- This seems pretty huge. Not sure by what metric it wouldn't be civilizationally gigantic for everyone to save that much time per day.
- your google-fu isnt failing. there's simply only a couple large studies on this, and of those, zero that have a useful methodology.
- I have seen this study cited enough to have a copy paste for it. And no, there are not a bunch of other studies that have any sort of conclusive evidence to support this claim either. I have looked and would welcome any with good analysis.
"""
1. The sample is extremely narrow (16 elite open-source maintainers doing ~2-hour issues on large repos they know intimately), so any measured slowdown applies only to that sliver of work, not “developers” or “software engineering” in general.
2. The treatment is really “Cursor + Claude, often in a different IDE than participants normally use, after light onboarding,” so the result could reflect tool/UX friction or unfamiliar workflows rather than an inherent slowdown from AI assistance itself.
3. The only primary outcome is self-reported time-to-completion; there is no direct measurement of code quality, scope of work, or long-term value, so a longer duration could just mean “more or better work done,” not lower productivity.
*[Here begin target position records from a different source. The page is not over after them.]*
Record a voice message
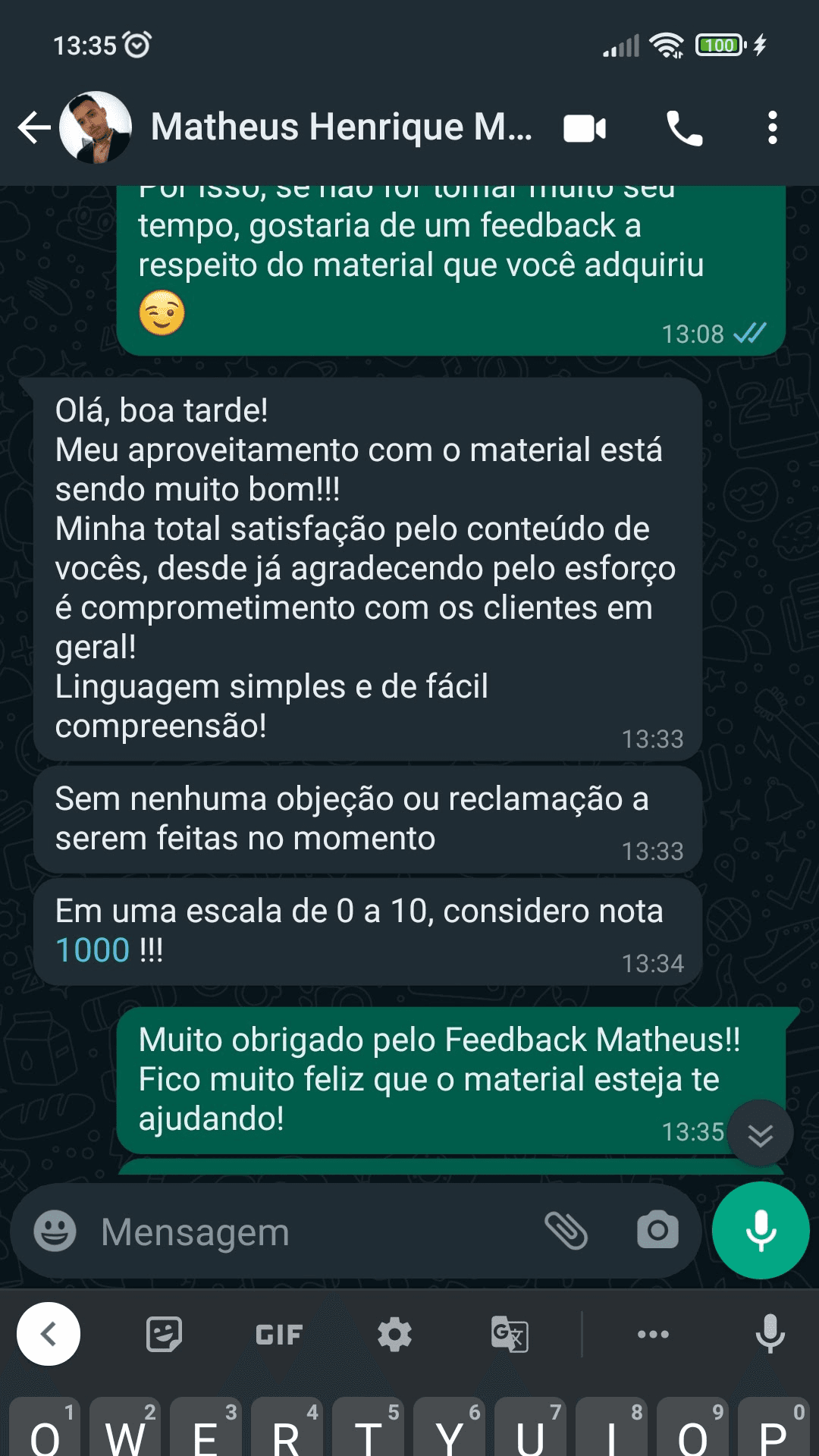Image resolution: width=819 pixels, height=1456 pixels. click(760, 1231)
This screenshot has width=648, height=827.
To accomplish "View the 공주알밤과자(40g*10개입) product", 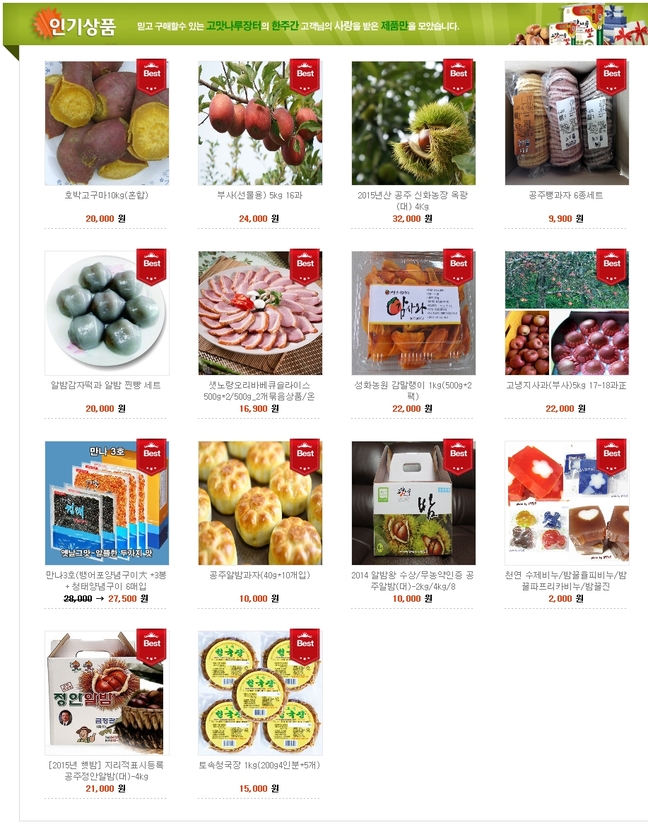I will point(260,503).
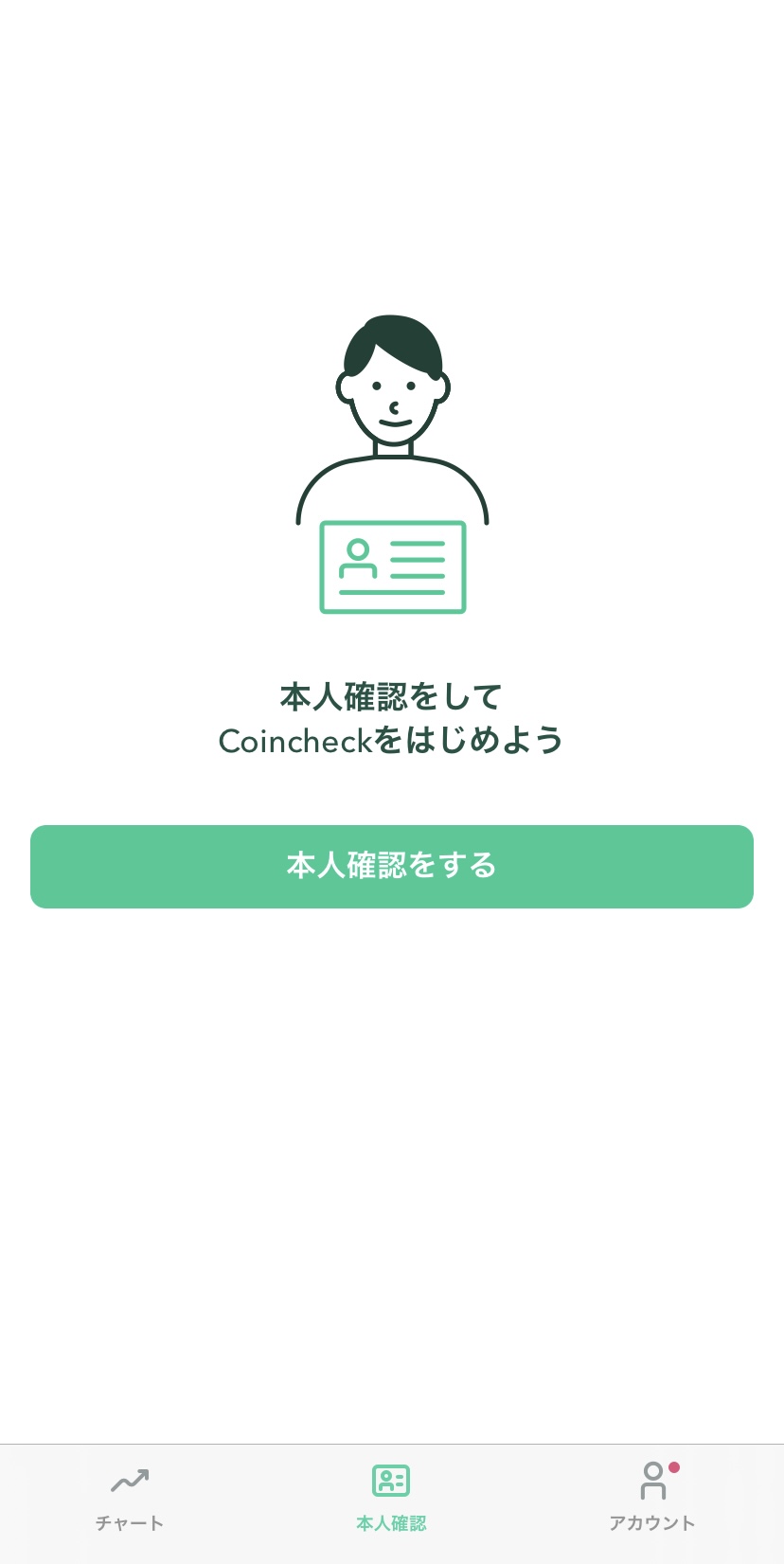The image size is (784, 1564).
Task: Click the trending-line icon above チャート
Action: click(x=129, y=1481)
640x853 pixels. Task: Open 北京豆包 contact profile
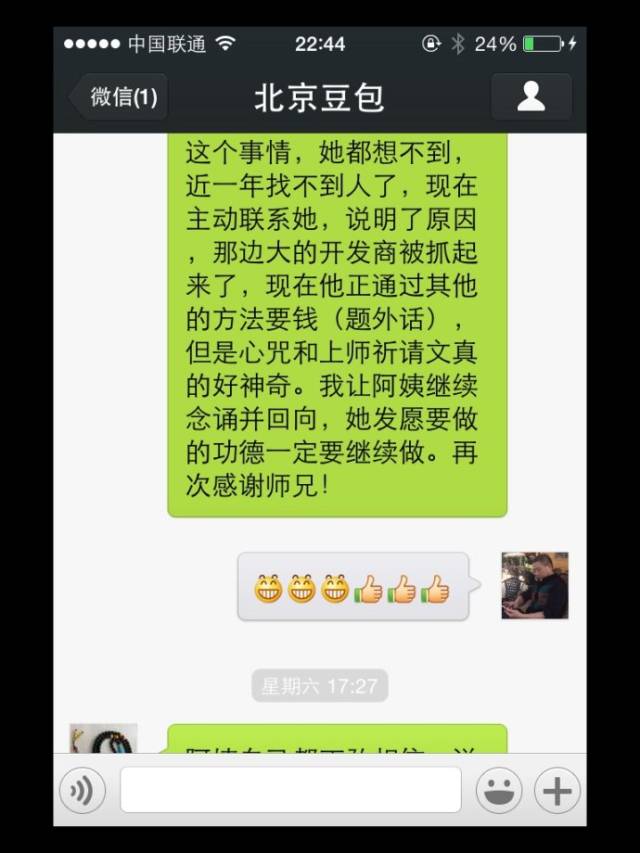(x=531, y=97)
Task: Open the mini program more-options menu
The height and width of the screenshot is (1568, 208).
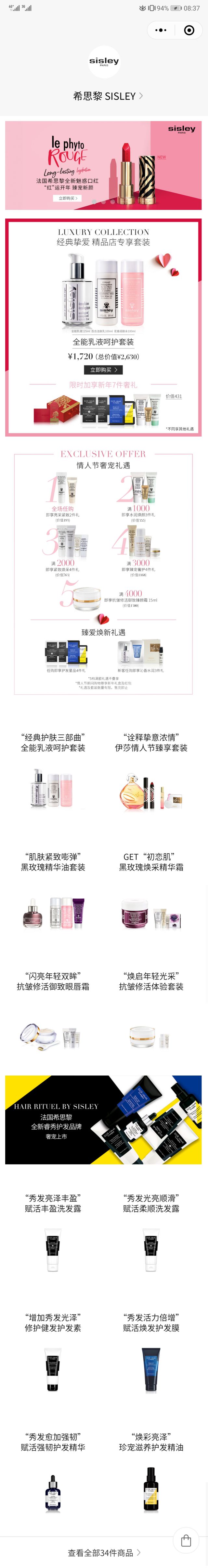Action: (x=161, y=30)
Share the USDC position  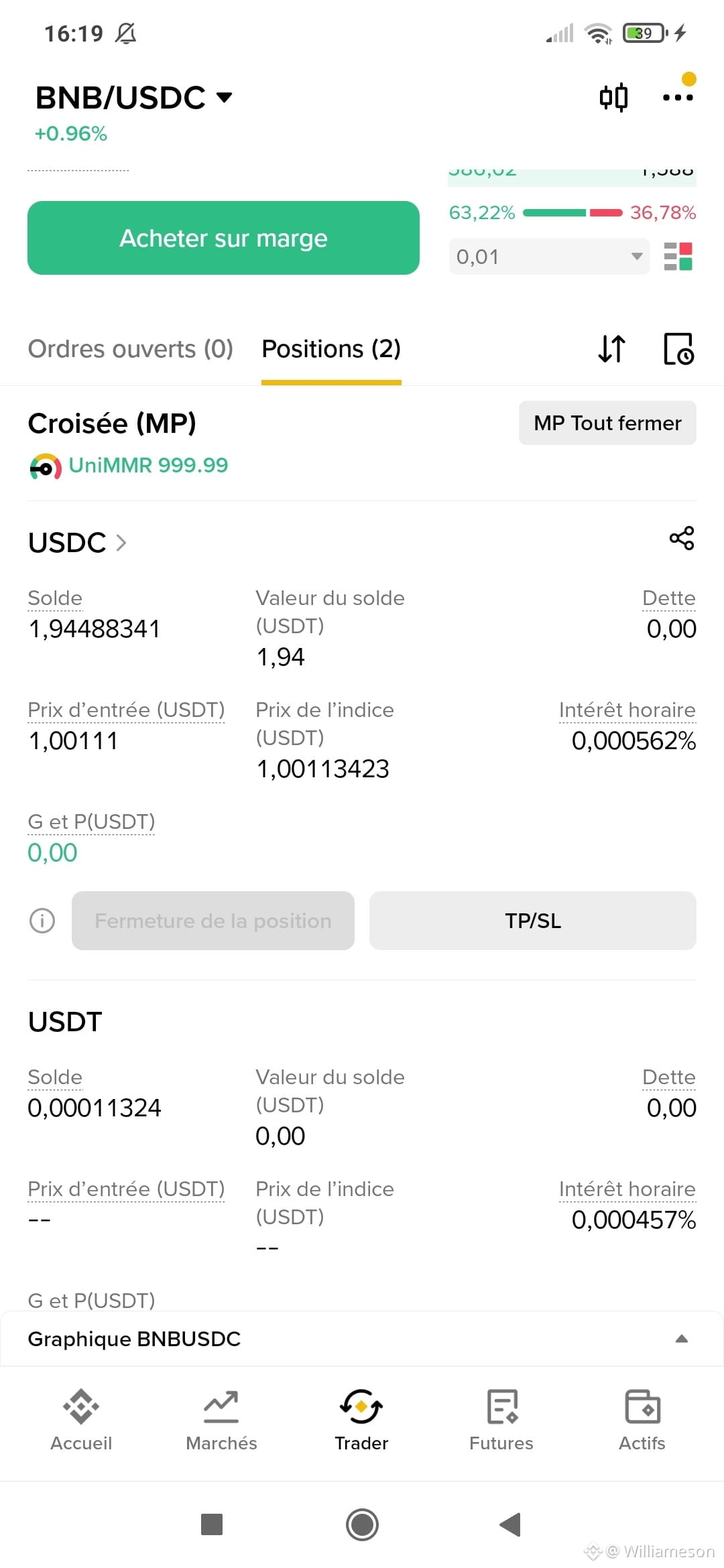point(682,538)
4. With 246 issues from 16 people and substantial modeling choices (e.g., regression adjustment using forecasted times, clustering decisions), the reported ~19% slowdown is statistically fragile and heavily model-dependent, making it weak evidence for a robust, general slowdown effect.
"""
Any developer (who was a developer before March 2023) that is actively using these tools and understands the nuances of how to search the vector space (prompt) is being sped up substantially.
- claim that i claimed you claimed: "for any coder to claim AI tools slow them down"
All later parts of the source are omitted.